The SAManage USA data breach in 2016 caused the online exposure of the Social Security numbers of 660 Vermont residents. The Vermont Attorney General required a settlement amount of $264,000 from SAManage USA for its violation of Vermont Security Breach Notice Act.
SAManage USA provided business support services for Vermont Health Connect. The problem was it failed to secure an Excel spreadsheet relating to the state health exchange. The spreadsheet was made part of the firm’s cloud-based IT support system. It was assigned a unique URL, which can actually be guessed by anyone and accessed online without any password.
The spreadsheet was also indexed by the Bing search engine so that its contents’ preview – list of names and Social Security numbers – was displayed on search results. One Vermont resident accessed the spreadsheet via the search results and reported the breach to Vermont Attorney General T.J. Donovan. Vermont Attorney General’s office conducted an investigation and contacted AWS to have the document removed. Amazon contacted SAManage USA to let the firm know of the breach, however, the incident was not communicated to the right company personnel.
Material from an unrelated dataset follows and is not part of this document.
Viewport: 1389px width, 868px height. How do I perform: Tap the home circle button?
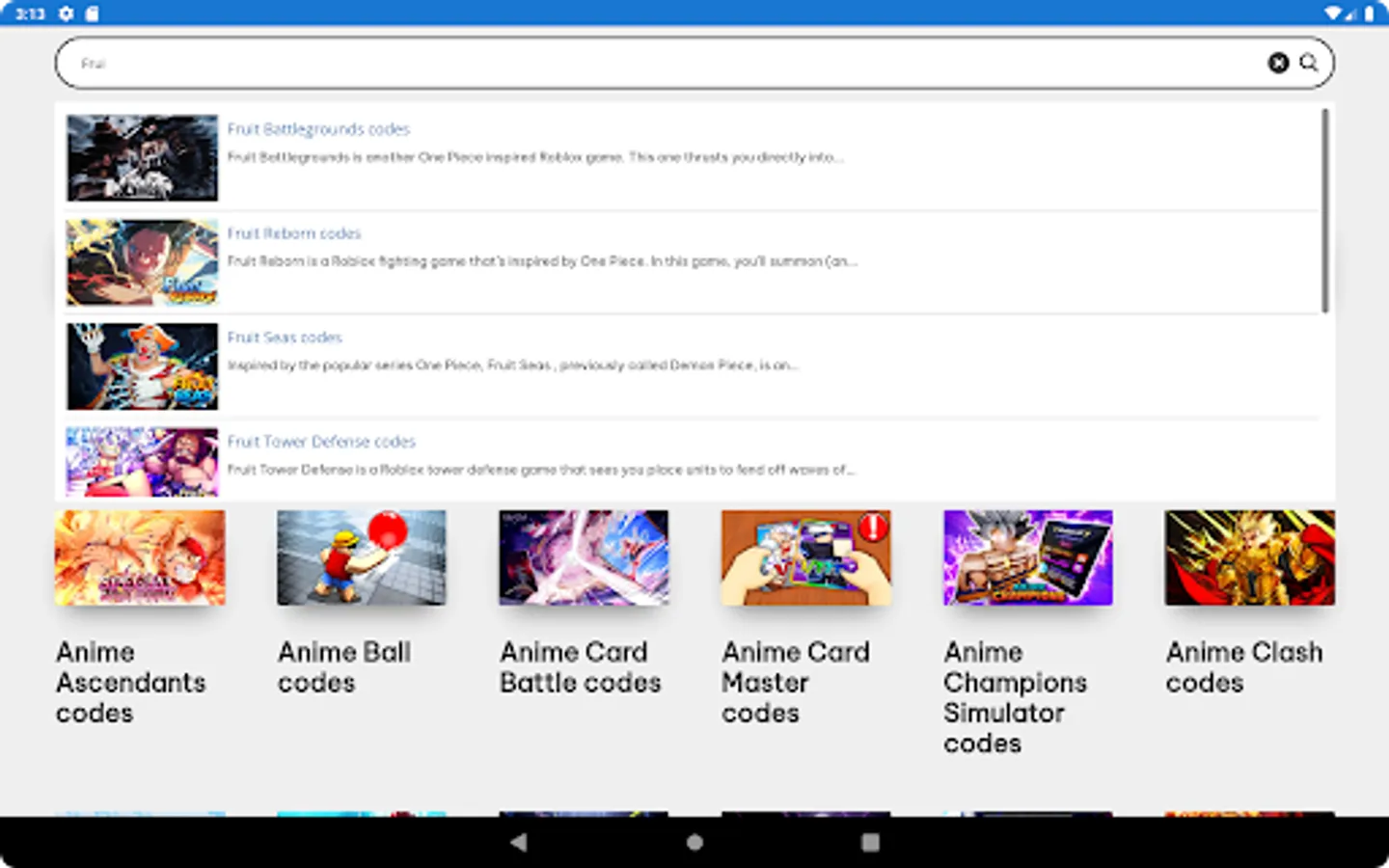click(x=694, y=841)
According to the Vermont Security Breach Notice Act, companies need to give notice to the Attorney General’s office within 14 days of knowing about a breach. Consumers also need to receive notification withing 45 days. SAManage USA discovered the breach on July 25, 2016 but sent notice to the Attorney General’s office late September 2016 after the Attorney General already contacted SAManage USA concerning the breach. Breach victims received notice after almost two months.
To resolve this breach case, SAManage USA paid $264,000 to the Attorney General’s Office and adopted corrective action plans, such as a comprehensive information security program. Attorney General Donovan left a statement that his office will continue to protect and enforce Vermont’s data breach and consumer protection laws.